Repeated experiences with African wildlife furthered my curiosity
about what mind is and about the connectedness among separate
species. In the middle seventies I began to systematically analyze
the structure of my brain/mind complex -- as I used to label it to
myself at that time. I did not see the significant advantage of
studying the mind of others -- or the brain of others -- deprived of
their own subjectivity, if indeed I was gifted with a "sentient"
brain. It appeared to me that the concept of "my brain" as an object
of study under some sort of formaldehyde (read also experimental
psychology) was pretty naive. Either I "had" a brain capable of
analyzing brain function that included foremost my own , or I did
not have a brain able to analyze brain function, either mine or of
other subjects. Furthermore I did, at those early times, come to the
strong suspicion the the term "my brain" was moderately oxymoron. If
I had a sentient brain then the proper way of looking at myself was
"I-the "brain". The owner of the "my brain" was too dualistic to be
acceptable by me, in the face of the data at my disposal. Rather, I
then began to suspect that the Self (i.e. Vincenzo) was simply an
interactional structure used by "I-the-brain" to achieve a
phenotypic identity and recognition in the world of others as well
as internally: an identification tag of sort. I then began to
systematically and routinely probe at my inner structure and
workings. Concept as my (metaphorical) VIT (very rapid thinking) and
RT (relational thinking) that I describe in details in "Landscapes
In My Mind" began to emerge and to assume stable consistency. Such
rigorous training enriched my detection of my own subjective world.

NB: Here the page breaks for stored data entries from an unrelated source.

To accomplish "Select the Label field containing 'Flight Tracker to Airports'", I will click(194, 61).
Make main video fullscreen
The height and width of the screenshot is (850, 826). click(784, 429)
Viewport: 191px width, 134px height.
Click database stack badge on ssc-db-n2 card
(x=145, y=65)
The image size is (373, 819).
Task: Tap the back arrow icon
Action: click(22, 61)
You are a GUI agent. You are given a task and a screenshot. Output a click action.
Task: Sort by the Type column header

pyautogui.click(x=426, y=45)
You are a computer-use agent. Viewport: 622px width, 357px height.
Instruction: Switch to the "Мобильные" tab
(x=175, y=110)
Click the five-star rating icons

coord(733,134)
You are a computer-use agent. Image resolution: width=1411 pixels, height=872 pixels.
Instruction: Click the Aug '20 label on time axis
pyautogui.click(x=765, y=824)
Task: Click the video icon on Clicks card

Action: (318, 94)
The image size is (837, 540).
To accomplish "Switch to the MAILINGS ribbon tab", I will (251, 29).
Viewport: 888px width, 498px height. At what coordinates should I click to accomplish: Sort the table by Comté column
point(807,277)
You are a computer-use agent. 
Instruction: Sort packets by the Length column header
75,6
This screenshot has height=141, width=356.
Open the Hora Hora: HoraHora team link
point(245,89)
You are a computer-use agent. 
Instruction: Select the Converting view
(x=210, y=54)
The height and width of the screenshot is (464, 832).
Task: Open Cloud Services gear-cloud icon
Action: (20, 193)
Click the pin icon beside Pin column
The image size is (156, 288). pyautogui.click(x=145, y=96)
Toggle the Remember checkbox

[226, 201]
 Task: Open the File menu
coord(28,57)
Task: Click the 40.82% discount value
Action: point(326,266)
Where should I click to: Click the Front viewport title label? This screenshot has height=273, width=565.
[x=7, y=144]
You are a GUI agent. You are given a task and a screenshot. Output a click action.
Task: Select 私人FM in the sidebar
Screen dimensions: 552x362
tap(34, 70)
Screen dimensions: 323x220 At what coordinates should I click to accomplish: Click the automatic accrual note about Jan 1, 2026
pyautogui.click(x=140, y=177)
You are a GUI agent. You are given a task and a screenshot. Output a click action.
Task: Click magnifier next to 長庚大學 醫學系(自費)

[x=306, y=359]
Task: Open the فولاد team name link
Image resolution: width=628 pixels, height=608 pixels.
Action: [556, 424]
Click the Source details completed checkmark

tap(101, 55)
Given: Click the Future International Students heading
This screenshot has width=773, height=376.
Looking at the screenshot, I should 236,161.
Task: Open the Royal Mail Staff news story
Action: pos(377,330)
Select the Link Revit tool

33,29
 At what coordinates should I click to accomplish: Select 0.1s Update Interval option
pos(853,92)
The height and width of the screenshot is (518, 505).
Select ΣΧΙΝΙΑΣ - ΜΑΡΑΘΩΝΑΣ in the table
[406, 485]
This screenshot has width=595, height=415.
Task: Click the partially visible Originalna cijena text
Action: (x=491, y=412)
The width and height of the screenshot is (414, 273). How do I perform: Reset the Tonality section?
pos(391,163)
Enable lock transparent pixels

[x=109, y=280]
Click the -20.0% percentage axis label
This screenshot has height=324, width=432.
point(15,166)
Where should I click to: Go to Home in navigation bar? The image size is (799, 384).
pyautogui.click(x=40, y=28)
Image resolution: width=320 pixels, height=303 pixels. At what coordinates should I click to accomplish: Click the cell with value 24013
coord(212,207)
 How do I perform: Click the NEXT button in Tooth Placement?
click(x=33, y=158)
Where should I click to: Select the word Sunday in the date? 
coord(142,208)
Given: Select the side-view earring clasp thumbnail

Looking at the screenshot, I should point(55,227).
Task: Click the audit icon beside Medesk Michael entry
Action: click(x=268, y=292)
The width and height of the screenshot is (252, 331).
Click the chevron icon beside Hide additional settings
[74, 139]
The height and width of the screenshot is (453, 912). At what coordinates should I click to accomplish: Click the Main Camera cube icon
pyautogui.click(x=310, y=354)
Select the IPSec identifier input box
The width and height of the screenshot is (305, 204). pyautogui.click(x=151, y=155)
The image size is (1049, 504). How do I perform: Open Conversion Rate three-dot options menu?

The very rich material offered by my psychotherapy practice
presented some sort of intersubjective validation. I am still of the
strong idea that "when a science of the mind is unwilling to accept
the centrality of subjectivity and its major role in delivering
information about mental events, then that science is dead in the
water. Mental states cannot be grasped, and therefore understood,
without being observed and communicated from an internal perspective
and experience." I have also come to respect the knowledge and
wisdom of non human minds and to strongly suspect that the
simplification that we humans use toward other life forms simply
indicates our ignorance and our instinctive tendency to use an
exclusively anthropomorphic yardstick.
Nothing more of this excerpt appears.